Provided data:
━━━━━━━━━━━━━━━━
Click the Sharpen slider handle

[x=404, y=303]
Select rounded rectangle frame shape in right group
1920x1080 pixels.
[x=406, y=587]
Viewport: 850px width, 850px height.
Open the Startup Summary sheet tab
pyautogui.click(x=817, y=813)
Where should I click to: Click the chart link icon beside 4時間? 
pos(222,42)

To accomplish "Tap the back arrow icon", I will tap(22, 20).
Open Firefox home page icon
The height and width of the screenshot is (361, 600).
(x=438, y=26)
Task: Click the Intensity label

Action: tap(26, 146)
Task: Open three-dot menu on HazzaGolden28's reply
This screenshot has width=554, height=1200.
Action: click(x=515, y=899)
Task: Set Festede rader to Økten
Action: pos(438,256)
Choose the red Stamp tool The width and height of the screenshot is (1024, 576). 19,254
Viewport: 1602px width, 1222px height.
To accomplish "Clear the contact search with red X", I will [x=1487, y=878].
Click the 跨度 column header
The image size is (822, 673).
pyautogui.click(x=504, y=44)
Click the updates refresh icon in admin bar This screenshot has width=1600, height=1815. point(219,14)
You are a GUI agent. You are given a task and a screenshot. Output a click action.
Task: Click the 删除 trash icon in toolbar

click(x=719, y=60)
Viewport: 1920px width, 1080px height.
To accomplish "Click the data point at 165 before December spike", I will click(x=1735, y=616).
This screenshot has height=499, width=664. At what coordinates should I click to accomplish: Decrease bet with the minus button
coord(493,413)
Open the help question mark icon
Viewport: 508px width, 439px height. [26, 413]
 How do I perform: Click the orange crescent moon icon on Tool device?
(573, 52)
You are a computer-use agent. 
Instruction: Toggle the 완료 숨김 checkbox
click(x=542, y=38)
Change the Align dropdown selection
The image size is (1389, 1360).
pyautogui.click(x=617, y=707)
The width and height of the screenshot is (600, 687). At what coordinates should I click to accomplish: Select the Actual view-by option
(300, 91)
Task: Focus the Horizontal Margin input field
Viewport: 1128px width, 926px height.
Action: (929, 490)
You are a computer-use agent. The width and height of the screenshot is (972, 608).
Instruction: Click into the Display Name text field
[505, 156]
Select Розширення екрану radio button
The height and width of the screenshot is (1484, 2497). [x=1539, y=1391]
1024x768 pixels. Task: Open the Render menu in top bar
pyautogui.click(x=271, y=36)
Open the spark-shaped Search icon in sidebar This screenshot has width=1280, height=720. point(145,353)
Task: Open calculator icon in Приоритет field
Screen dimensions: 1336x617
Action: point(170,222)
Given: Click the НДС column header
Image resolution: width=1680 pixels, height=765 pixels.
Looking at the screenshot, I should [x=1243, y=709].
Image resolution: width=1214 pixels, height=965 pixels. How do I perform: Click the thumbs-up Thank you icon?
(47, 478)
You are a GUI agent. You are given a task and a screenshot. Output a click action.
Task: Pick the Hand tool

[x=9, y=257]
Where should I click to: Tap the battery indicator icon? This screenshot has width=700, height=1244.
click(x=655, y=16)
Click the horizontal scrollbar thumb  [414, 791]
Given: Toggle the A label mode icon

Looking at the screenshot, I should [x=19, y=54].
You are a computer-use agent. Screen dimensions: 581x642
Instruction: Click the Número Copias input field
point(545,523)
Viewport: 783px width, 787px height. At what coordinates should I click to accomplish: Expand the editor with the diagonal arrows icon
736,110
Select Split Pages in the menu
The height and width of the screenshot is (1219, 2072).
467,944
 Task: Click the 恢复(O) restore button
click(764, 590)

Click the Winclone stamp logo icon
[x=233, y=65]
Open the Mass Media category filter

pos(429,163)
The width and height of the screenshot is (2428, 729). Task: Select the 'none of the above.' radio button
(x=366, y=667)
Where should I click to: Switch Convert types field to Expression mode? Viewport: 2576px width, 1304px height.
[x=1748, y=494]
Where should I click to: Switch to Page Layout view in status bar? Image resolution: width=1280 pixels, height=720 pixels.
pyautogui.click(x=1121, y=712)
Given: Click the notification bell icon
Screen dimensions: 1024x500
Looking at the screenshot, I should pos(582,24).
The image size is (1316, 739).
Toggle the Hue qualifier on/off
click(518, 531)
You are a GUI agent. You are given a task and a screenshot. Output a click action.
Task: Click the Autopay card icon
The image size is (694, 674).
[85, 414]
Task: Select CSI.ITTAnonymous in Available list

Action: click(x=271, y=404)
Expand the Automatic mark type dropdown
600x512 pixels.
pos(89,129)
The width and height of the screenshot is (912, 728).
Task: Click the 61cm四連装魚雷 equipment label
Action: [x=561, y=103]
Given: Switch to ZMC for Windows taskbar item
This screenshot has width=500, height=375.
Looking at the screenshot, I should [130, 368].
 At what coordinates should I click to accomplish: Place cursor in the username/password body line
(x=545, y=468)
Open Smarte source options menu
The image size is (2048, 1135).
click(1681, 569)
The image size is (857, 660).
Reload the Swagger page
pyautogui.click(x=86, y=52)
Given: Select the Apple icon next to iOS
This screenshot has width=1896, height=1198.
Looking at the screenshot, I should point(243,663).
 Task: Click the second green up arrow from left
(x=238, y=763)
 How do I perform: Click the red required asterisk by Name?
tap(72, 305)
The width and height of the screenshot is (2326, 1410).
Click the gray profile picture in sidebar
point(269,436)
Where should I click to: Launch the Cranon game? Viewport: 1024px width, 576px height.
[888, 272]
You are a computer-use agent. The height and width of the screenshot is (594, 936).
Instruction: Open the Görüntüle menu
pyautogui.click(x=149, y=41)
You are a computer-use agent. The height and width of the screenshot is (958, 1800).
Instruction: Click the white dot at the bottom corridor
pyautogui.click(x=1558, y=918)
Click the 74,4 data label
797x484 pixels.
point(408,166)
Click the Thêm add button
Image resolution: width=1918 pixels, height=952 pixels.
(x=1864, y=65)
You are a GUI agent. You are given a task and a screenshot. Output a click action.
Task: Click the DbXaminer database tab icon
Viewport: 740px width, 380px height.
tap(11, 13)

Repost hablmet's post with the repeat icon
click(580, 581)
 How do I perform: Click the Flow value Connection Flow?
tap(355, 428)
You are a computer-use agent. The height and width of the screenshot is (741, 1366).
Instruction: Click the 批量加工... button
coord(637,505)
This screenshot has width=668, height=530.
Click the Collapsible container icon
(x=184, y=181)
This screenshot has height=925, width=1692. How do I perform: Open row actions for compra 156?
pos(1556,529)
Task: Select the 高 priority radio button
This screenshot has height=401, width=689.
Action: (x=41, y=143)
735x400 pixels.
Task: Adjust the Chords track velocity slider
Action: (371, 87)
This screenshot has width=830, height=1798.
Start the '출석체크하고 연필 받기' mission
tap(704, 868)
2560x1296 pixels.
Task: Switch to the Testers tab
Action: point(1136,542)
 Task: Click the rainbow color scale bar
━━━━━━━━━━━━━━━━
Stated exercise: Reproduce the lines above, renaming "Sharpen slider" to "Blur slider" wherever it occurs and leaving every other character unchanged.

The result:
Click the Blur slider handle

[x=404, y=303]
Select rounded rectangle frame shape in right group
1920x1080 pixels.
[x=406, y=587]
Viewport: 850px width, 850px height.
Open the Startup Summary sheet tab
pyautogui.click(x=817, y=813)
Where should I click to: Click the chart link icon beside 4時間? 
pos(222,42)

To accomplish "Tap the back arrow icon", I will tap(22, 20).
Open Firefox home page icon
The height and width of the screenshot is (361, 600).
(x=438, y=26)
Task: Click the Intensity label

Action: tap(26, 146)
Task: Open three-dot menu on HazzaGolden28's reply
This screenshot has width=554, height=1200.
Action: click(x=515, y=899)
Task: Set Festede rader to Økten
Action: pos(438,256)
Choose the red Stamp tool The width and height of the screenshot is (1024, 576). 19,254
Viewport: 1602px width, 1222px height.
To accomplish "Clear the contact search with red X", I will [x=1487, y=878].
Click the 跨度 column header
The image size is (822, 673).
pyautogui.click(x=504, y=44)
Click the updates refresh icon in admin bar This screenshot has width=1600, height=1815. point(219,14)
You are a GUI agent. You are given a task and a screenshot. Output a click action.
Task: Click the 删除 trash icon in toolbar

click(x=719, y=60)
Viewport: 1920px width, 1080px height.
To accomplish "Click the data point at 165 before December spike", I will click(x=1735, y=616).
This screenshot has height=499, width=664. At what coordinates should I click to accomplish: Decrease bet with the minus button
coord(493,413)
Open the help question mark icon
Viewport: 508px width, 439px height. [26, 413]
 How do I perform: Click the orange crescent moon icon on Tool device?
(573, 52)
You are a computer-use agent. 
Instruction: Toggle the 완료 숨김 checkbox
click(x=542, y=38)
Change the Align dropdown selection
The image size is (1389, 1360).
pyautogui.click(x=617, y=707)
The width and height of the screenshot is (600, 687). At what coordinates should I click to accomplish: Select the Actual view-by option
(300, 91)
Task: Focus the Horizontal Margin input field
Viewport: 1128px width, 926px height.
Action: (929, 490)
You are a computer-use agent. The width and height of the screenshot is (972, 608).
Instruction: Click into the Display Name text field
[505, 156]
Select Розширення екрану radio button
The height and width of the screenshot is (1484, 2497). [x=1539, y=1391]
1024x768 pixels. Task: Open the Render menu in top bar
pyautogui.click(x=271, y=36)
Open the spark-shaped Search icon in sidebar This screenshot has width=1280, height=720. point(145,353)
Task: Open calculator icon in Приоритет field
Screen dimensions: 1336x617
Action: point(170,222)
Given: Click the НДС column header
Image resolution: width=1680 pixels, height=765 pixels.
Looking at the screenshot, I should [x=1243, y=709].
Image resolution: width=1214 pixels, height=965 pixels. How do I perform: Click the thumbs-up Thank you icon?
(47, 478)
You are a GUI agent. You are given a task and a screenshot. Output a click action.
Task: Pick the Hand tool

[x=9, y=257]
Where should I click to: Tap the battery indicator icon? This screenshot has width=700, height=1244.
click(x=655, y=16)
Click the horizontal scrollbar thumb  [414, 791]
Given: Toggle the A label mode icon

Looking at the screenshot, I should [x=19, y=54].
You are a computer-use agent. Screen dimensions: 581x642
Instruction: Click the Número Copias input field
point(545,523)
Viewport: 783px width, 787px height. At what coordinates should I click to accomplish: Expand the editor with the diagonal arrows icon
736,110
Select Split Pages in the menu
The height and width of the screenshot is (1219, 2072).
467,944
 Task: Click the 恢复(O) restore button
click(764, 590)

Click the Winclone stamp logo icon
[x=233, y=65]
Open the Mass Media category filter

pos(429,163)
The width and height of the screenshot is (2428, 729). Task: Select the 'none of the above.' radio button
(x=366, y=667)
Where should I click to: Switch Convert types field to Expression mode? Viewport: 2576px width, 1304px height.
[x=1748, y=494]
Where should I click to: Switch to Page Layout view in status bar? Image resolution: width=1280 pixels, height=720 pixels.
pyautogui.click(x=1121, y=712)
Given: Click the notification bell icon
Screen dimensions: 1024x500
Looking at the screenshot, I should pos(582,24).
The image size is (1316, 739).
Toggle the Hue qualifier on/off
click(518, 531)
You are a GUI agent. You are given a task and a screenshot. Output a click action.
Task: Click the Autopay card icon
The image size is (694, 674).
[85, 414]
Task: Select CSI.ITTAnonymous in Available list

Action: click(x=271, y=404)
Expand the Automatic mark type dropdown
600x512 pixels.
pos(89,129)
The width and height of the screenshot is (912, 728).
Task: Click the 61cm四連装魚雷 equipment label
Action: [x=561, y=103]
Given: Switch to ZMC for Windows taskbar item
This screenshot has width=500, height=375.
Looking at the screenshot, I should [130, 368].
 At what coordinates should I click to accomplish: Place cursor in the username/password body line
(x=545, y=468)
Open Smarte source options menu
The image size is (2048, 1135).
click(1681, 569)
The image size is (857, 660).
Reload the Swagger page
pyautogui.click(x=86, y=52)
Given: Select the Apple icon next to iOS
This screenshot has width=1896, height=1198.
Looking at the screenshot, I should point(243,663).
 Task: Click the second green up arrow from left
(x=238, y=763)
 How do I perform: Click the red required asterisk by Name?
tap(72, 305)
The width and height of the screenshot is (2326, 1410).
Click the gray profile picture in sidebar
point(269,436)
Where should I click to: Launch the Cranon game? Viewport: 1024px width, 576px height.
[888, 272]
You are a computer-use agent. The height and width of the screenshot is (594, 936).
Instruction: Open the Görüntüle menu
pyautogui.click(x=149, y=41)
You are a computer-use agent. The height and width of the screenshot is (958, 1800).
Instruction: Click the white dot at the bottom corridor
pyautogui.click(x=1558, y=918)
Click the 74,4 data label
797x484 pixels.
point(408,166)
Click the Thêm add button
Image resolution: width=1918 pixels, height=952 pixels.
(x=1864, y=65)
You are a GUI agent. You are given a task and a screenshot. Output a click action.
Task: Click the DbXaminer database tab icon
Viewport: 740px width, 380px height.
tap(11, 13)

Repost hablmet's post with the repeat icon
click(580, 581)
 How do I perform: Click the Flow value Connection Flow?
tap(355, 428)
You are a computer-use agent. The height and width of the screenshot is (741, 1366).
Instruction: Click the 批量加工... button
coord(637,505)
This screenshot has width=668, height=530.
Click the Collapsible container icon
(x=184, y=181)
This screenshot has height=925, width=1692. How do I perform: Open row actions for compra 156?
pos(1556,529)
Task: Select the 高 priority radio button
This screenshot has height=401, width=689.
Action: (x=41, y=143)
735x400 pixels.
Task: Adjust the Chords track velocity slider
Action: (371, 87)
This screenshot has width=830, height=1798.
Start the '출석체크하고 연필 받기' mission
tap(704, 868)
2560x1296 pixels.
Task: Switch to the Testers tab
Action: point(1136,542)
 Task: Click the rainbow color scale bar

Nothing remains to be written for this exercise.